Overexpression of GNAO1 G42R in two populations of striatal neurons impairs locomotor behaviors in mice. (A) Schematic showing adeno-associated viral (AAV) particle delivery and overexpression of wt or G42R Gαo in two striatal neuron populations, dMSN and iMSN. (B) Quantitation of hindlimb clasping which indicates increased dystonia. (C) Quantitation of limb coordination based on latency to fall in backward walking test. (D, E & F) Quantitation of three motor coordination and balance tests (D) ledge test, (E) vertical pole test and (F) horizontal pole test. Comparisons represent two-tailed unpaired Student’s t-test. n = 7 animals per genotype.
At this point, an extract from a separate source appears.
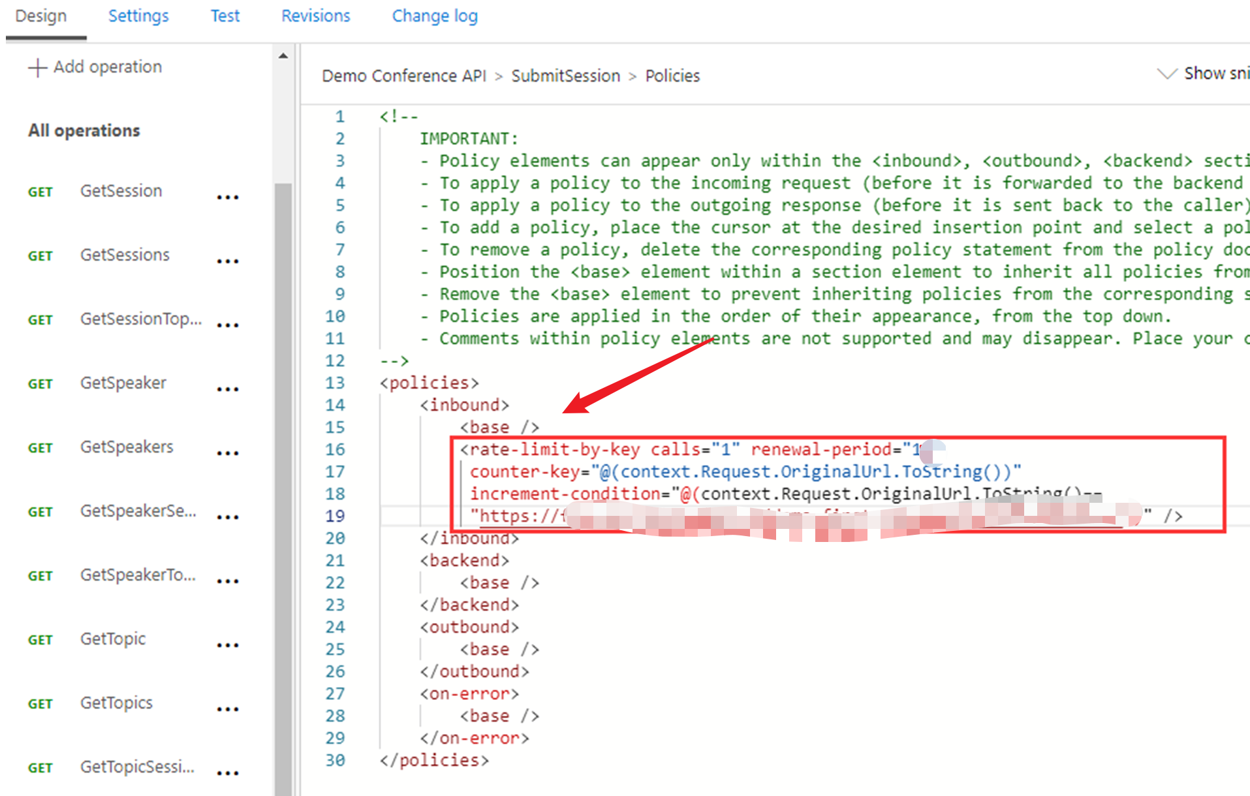The height and width of the screenshot is (796, 1250).
Task: Click All operations in the sidebar
Action: (84, 131)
Error bars are SEM. ^***P < 0.001.

Figure 6

Summary of functional genetic pipeline and outcomes with GNAO1 pathological mutations using C. elegans and mice. (A) Schematic summarizing cross-species genetic pipeline using CRISPR and transgenic approaches to evaluate GNAO1 pathological mutations in vivo. G42R, G203R and R209C disorder-associated mutations were found to impair Gαo/GOA-1 function. G42R and R209C mutations result in dominant negative effects across multiple functional genetic assays in C. elegans and mice. (B) Summary showing dominant negative effects of GNAO1 G42R pathological variant across C. elegans and mice, and similarities between Gαo function in locomotor behaviors of both C. elegans and mice.